Первые дни в Лондоне она в основном провела в магазинах. Раньше она даже представить себе не могла, как много всего необходимо модной леди и как много существует самых разных нарядов и украшений.
Но леди Херлингем проявляла непреклонность в том, что касалось выполнения наказов внука.
Оказалось, что существуют платья, предназначенные для утра и для дневного времени. Помимо них есть и вечерние наряды, которые надевают на балы, ассамблеи и рауты.
В неглиже отдыхали в часы, предшествующие ужину. Бескрайнее царство нарядов дополняли амазонки для верховой езды, мантильи, шали, меховые пелерины и десятки всевозможных аксессуаров, которые с каждым днем, проведенным Сирингой в Лондоне в особняке графа, скапливались в неимоверных количествах.
Она не могла удержаться от восторга при виде разнообразия платьев, которые так шли ей, и ей казалось, что не только милейшая бабушка графа, но и все слуги и домочадцы с любопытством наблюдают за тем, как сельская серенькая мышка на глазах превращается в столичную райскую птицу.
Можно вытерпеть все, даже неудобство модных одеяний, думала Сиринга, лишь бы заслужить одобрение графа. В самый первый день, когда леди Херлингем поехала вместе с ней делать покупки, девушка вернулась в особняк на Беркли-сквер в светло-желтом платье, сшитом превосходной портнихой, которая превратила ее скромную девичью фигурку в живой луч солнца.

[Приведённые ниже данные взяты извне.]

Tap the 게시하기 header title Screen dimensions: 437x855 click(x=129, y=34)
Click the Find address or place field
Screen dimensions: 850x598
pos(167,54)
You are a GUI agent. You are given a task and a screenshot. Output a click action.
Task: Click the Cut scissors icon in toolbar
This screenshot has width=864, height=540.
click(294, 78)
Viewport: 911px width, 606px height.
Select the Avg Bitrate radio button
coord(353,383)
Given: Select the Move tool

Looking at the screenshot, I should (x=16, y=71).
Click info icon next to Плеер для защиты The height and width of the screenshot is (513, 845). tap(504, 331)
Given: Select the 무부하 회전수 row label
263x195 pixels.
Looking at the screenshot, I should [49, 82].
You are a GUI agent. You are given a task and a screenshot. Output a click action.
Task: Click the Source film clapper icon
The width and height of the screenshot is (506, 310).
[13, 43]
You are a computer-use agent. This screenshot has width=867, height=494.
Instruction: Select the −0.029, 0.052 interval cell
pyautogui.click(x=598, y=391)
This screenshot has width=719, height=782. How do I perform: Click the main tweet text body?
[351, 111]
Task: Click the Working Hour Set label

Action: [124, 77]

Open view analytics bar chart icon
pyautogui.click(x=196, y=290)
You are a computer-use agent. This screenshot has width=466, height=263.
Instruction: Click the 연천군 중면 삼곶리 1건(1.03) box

Большая соломенная шляпка была завязана под подбородком желтыми атласными лентами, а невысокую тулью венчиком пламени окружали крошечные желтые перышки.
Когда Сиринга посмотрелась в зеркало в магазине мадам Бертен, то едва узнала себя.
Она впервые поняла, что для женщины наряды — своего рода оружие. Они способны подчеркнуть ее красоту и помогают добиться поставленной цели.
Когда она вышла из кареты, ей показалось, будто в глазах старого Мидстоуна мелькнуло восхищение.